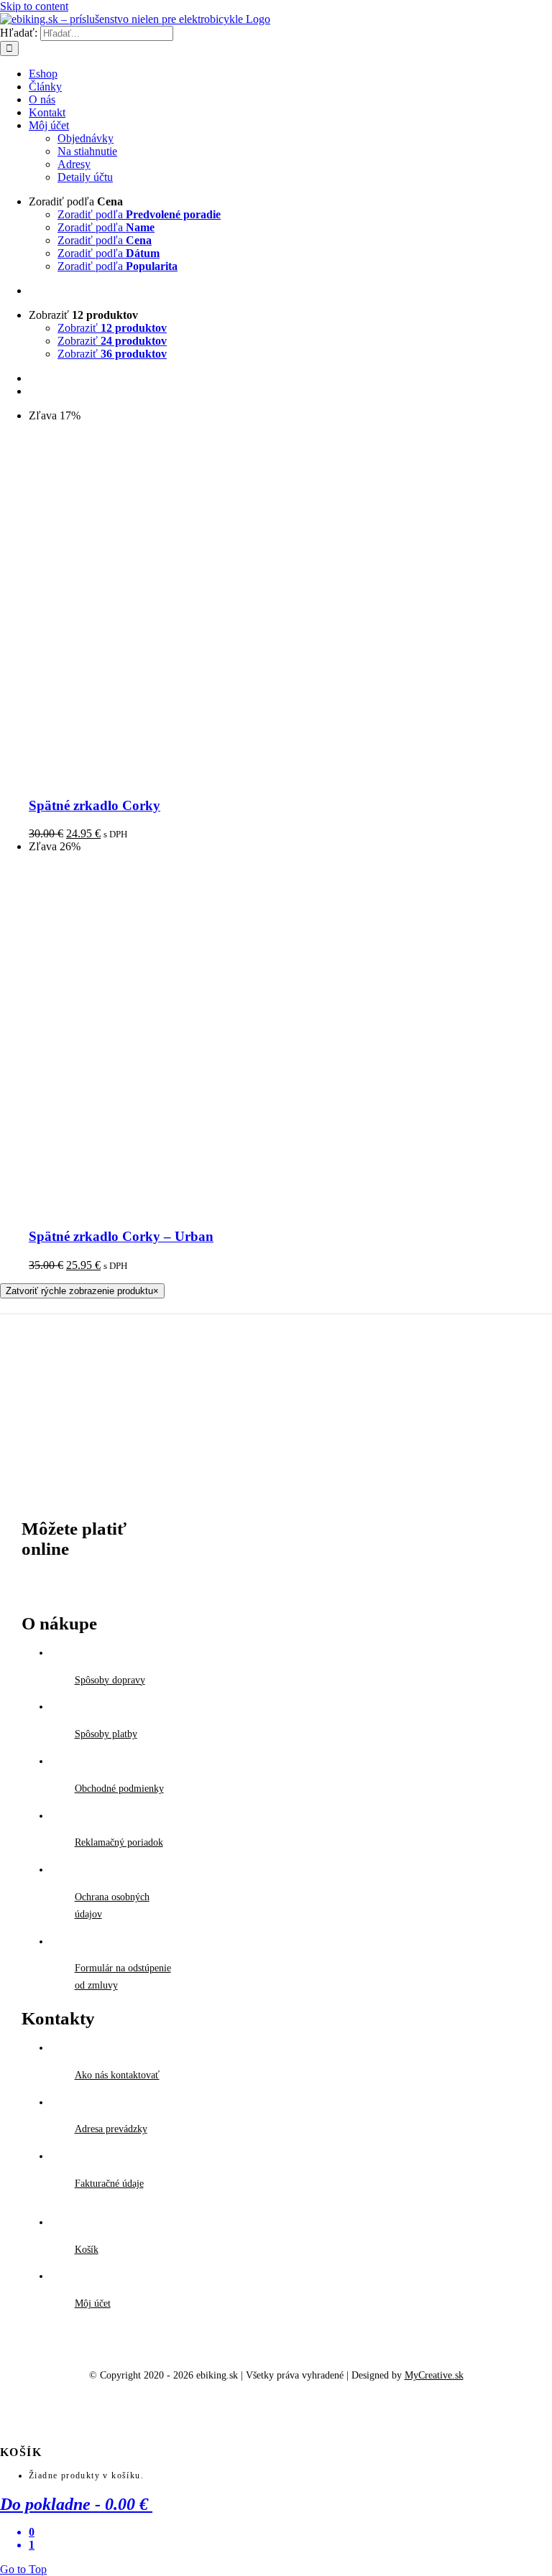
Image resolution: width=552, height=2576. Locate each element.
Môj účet (93, 2303)
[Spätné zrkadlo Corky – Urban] (208, 1208)
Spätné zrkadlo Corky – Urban (121, 1236)
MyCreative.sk (434, 2375)
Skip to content (34, 6)
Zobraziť (112, 328)
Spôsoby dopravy (110, 1680)
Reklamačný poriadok (119, 1842)
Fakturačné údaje (109, 2183)
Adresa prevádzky (111, 2129)
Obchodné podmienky (119, 1788)
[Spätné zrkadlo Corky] (208, 777)
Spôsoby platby (106, 1734)
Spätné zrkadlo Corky (94, 805)
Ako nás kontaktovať (117, 2075)
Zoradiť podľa (139, 214)
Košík (86, 2249)
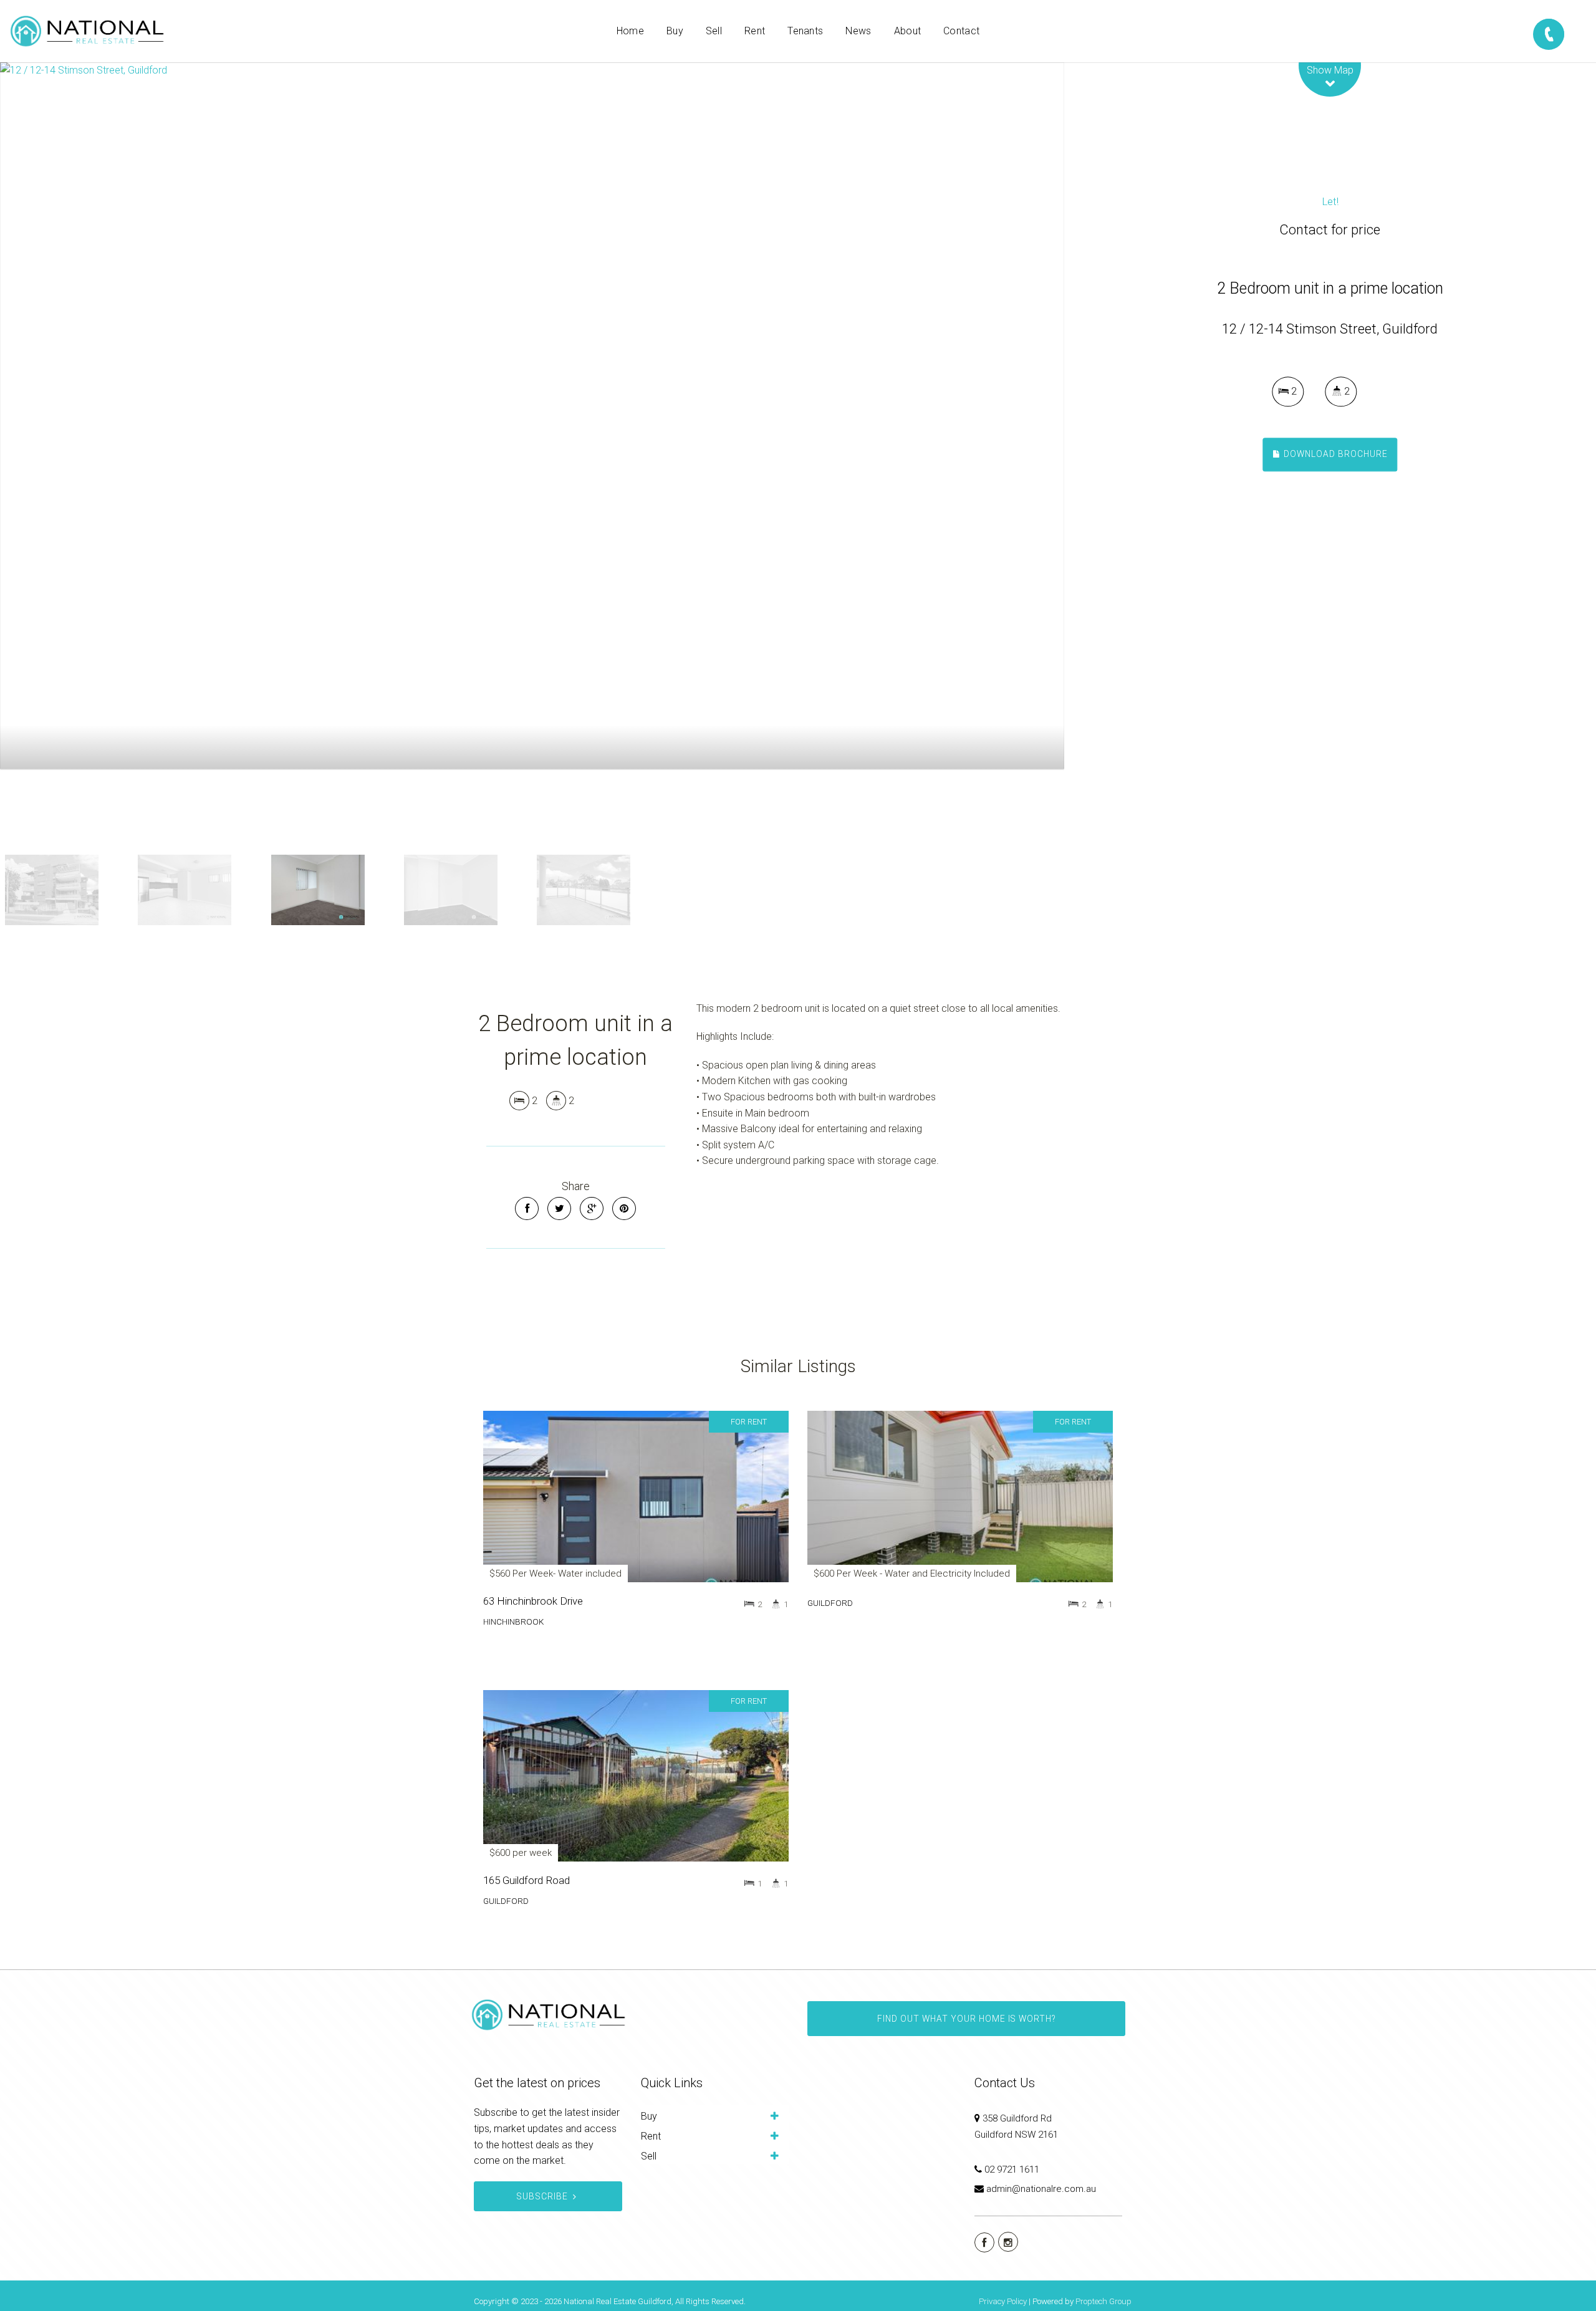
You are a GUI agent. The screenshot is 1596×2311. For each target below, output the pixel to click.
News (858, 31)
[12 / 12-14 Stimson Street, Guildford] (532, 415)
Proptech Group (1103, 2301)
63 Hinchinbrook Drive (533, 1601)
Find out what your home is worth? (966, 2019)
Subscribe (542, 2196)
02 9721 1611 (1011, 2169)
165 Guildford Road (526, 1880)
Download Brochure (1334, 454)
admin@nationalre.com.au (1041, 2188)
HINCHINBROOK (513, 1621)
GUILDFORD (830, 1603)
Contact (961, 31)
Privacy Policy (1003, 2301)
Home (630, 31)
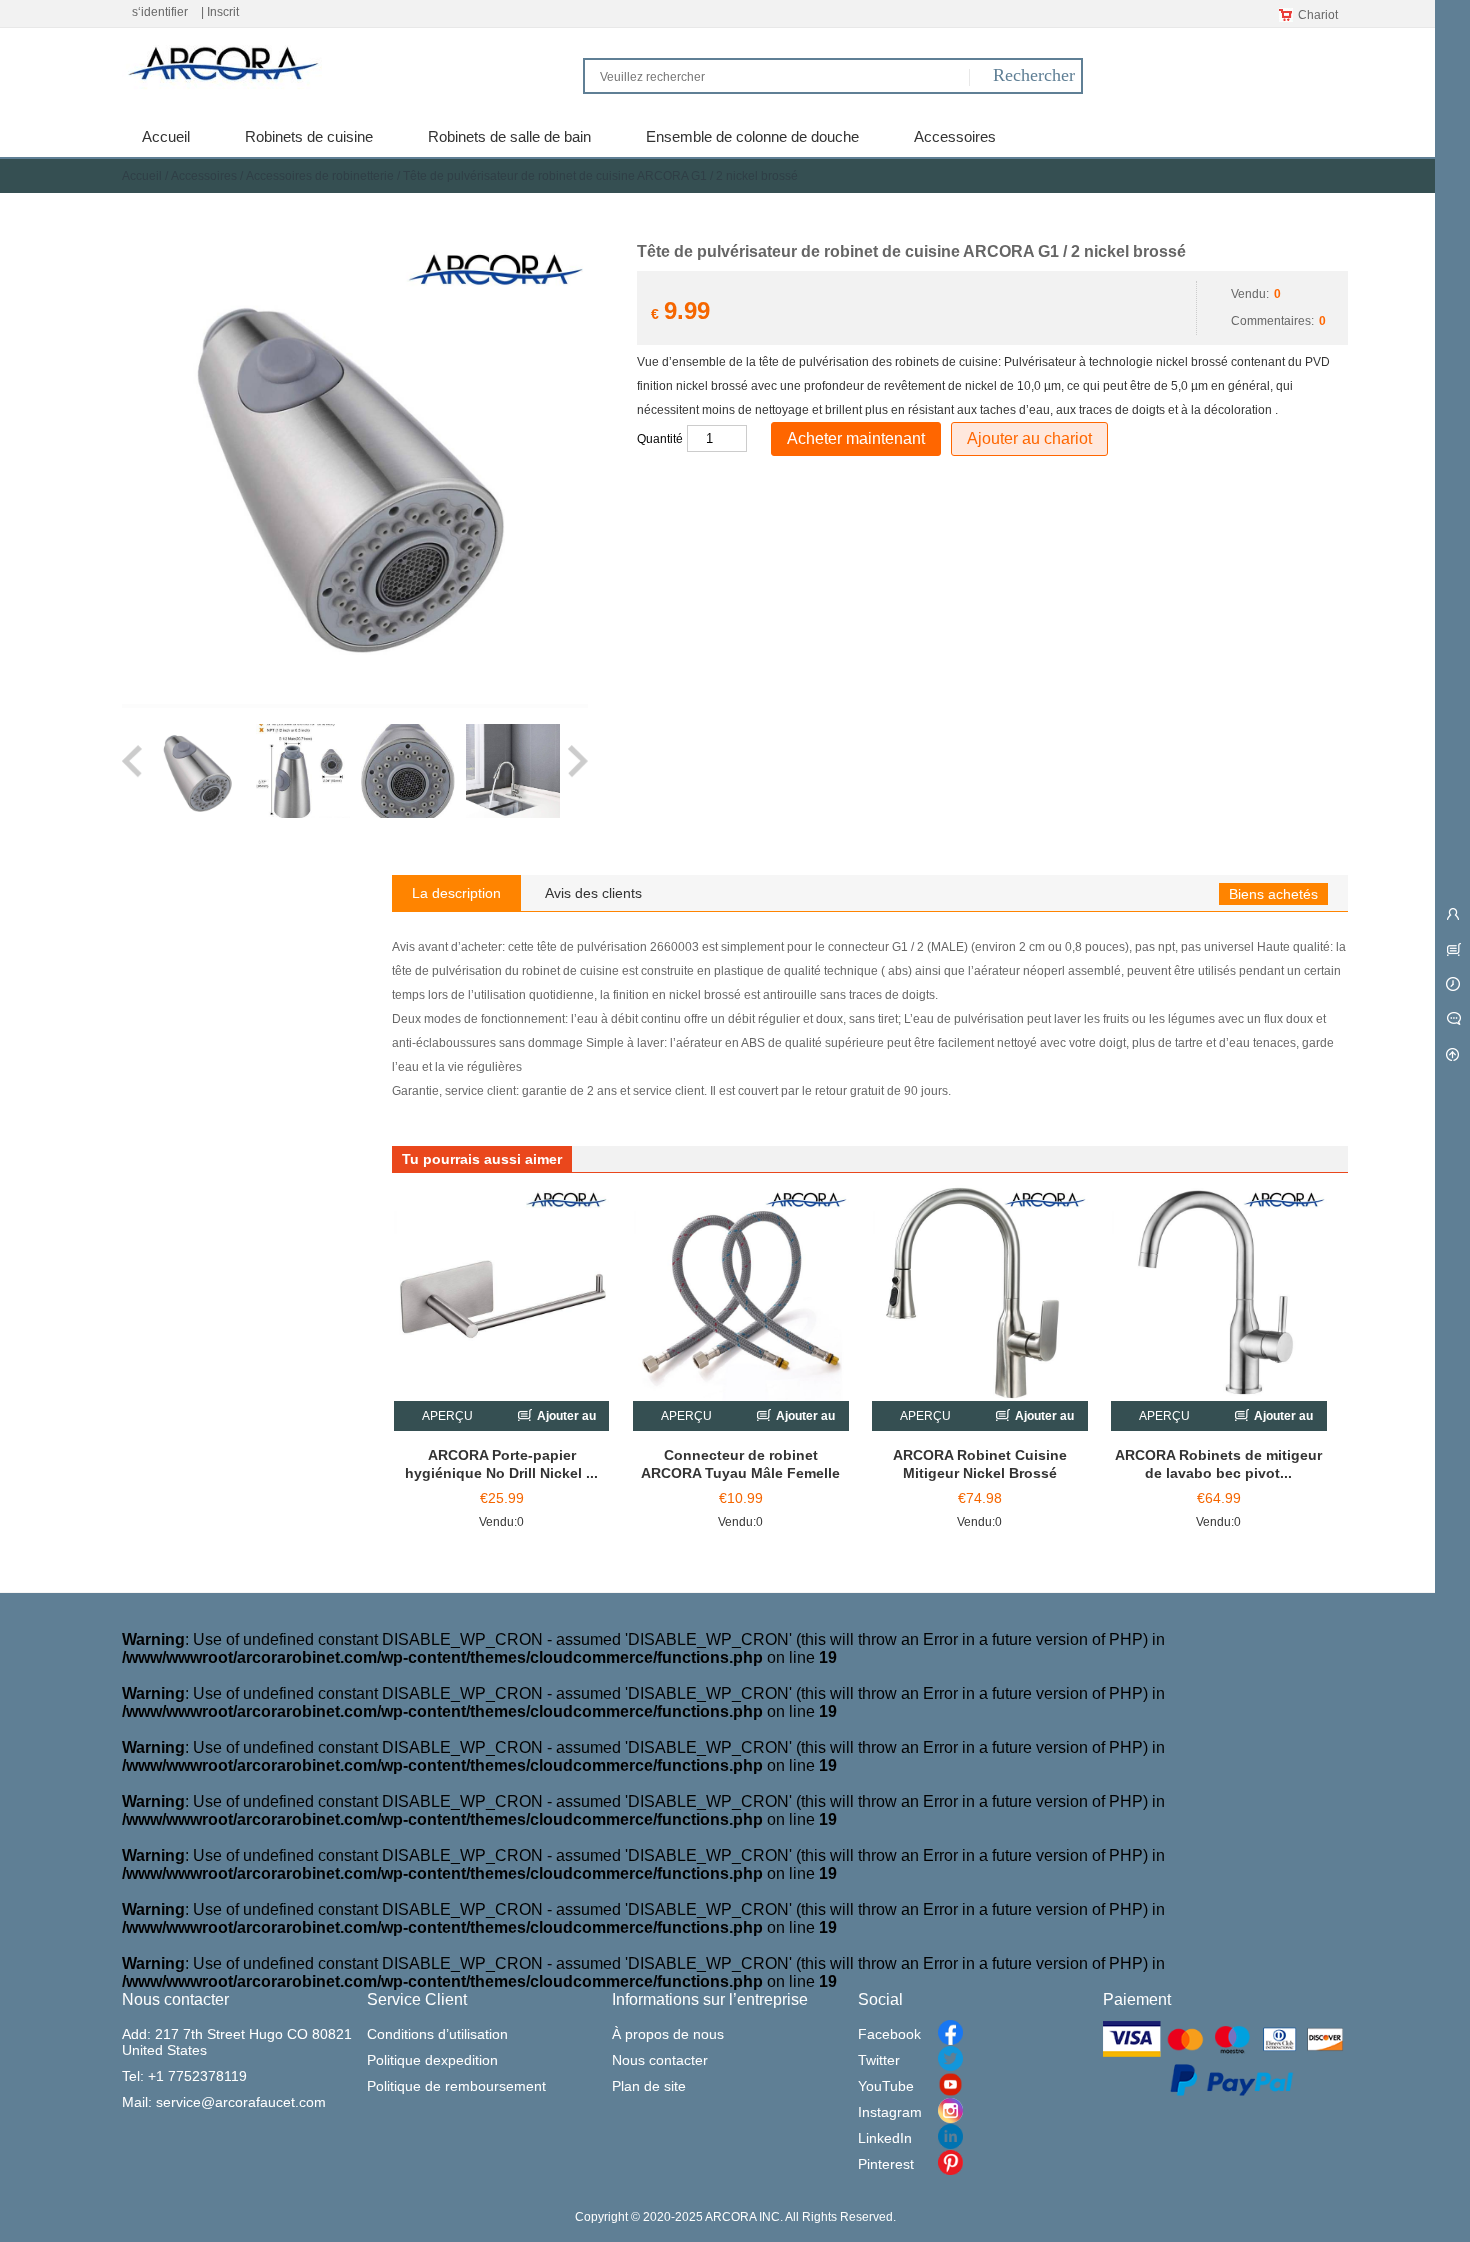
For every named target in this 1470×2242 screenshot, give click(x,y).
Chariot (1318, 15)
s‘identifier (160, 12)
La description (456, 893)
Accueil (142, 176)
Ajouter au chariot (1029, 438)
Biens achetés (1273, 894)
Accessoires (204, 176)
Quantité (660, 439)
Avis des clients (593, 893)
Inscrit (223, 12)
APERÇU (447, 1416)
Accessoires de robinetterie (320, 176)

•••

Reproduce exactly and only the lines from the "admin@nationalre.com.au (1041, 2188)" line to the last line of the records above. Do not carry over any pictures.

**Output for this exercise**.
admin@nationalre.com.au (1041, 2188)
HINCHINBROOK (513, 1621)
GUILDFORD (830, 1603)
Contact (961, 31)
Privacy Policy (1003, 2301)
Home (630, 31)
For every named target in this 1470×2242 screenshot, give click(x,y).
Chariot (1318, 15)
s‘identifier (160, 12)
La description (456, 893)
Accueil (142, 176)
Ajouter au chariot (1029, 438)
Biens achetés (1273, 894)
Accessoires (204, 176)
Quantité (660, 439)
Avis des clients (593, 893)
Inscrit (223, 12)
APERÇU (447, 1416)
Accessoires de robinetterie (320, 176)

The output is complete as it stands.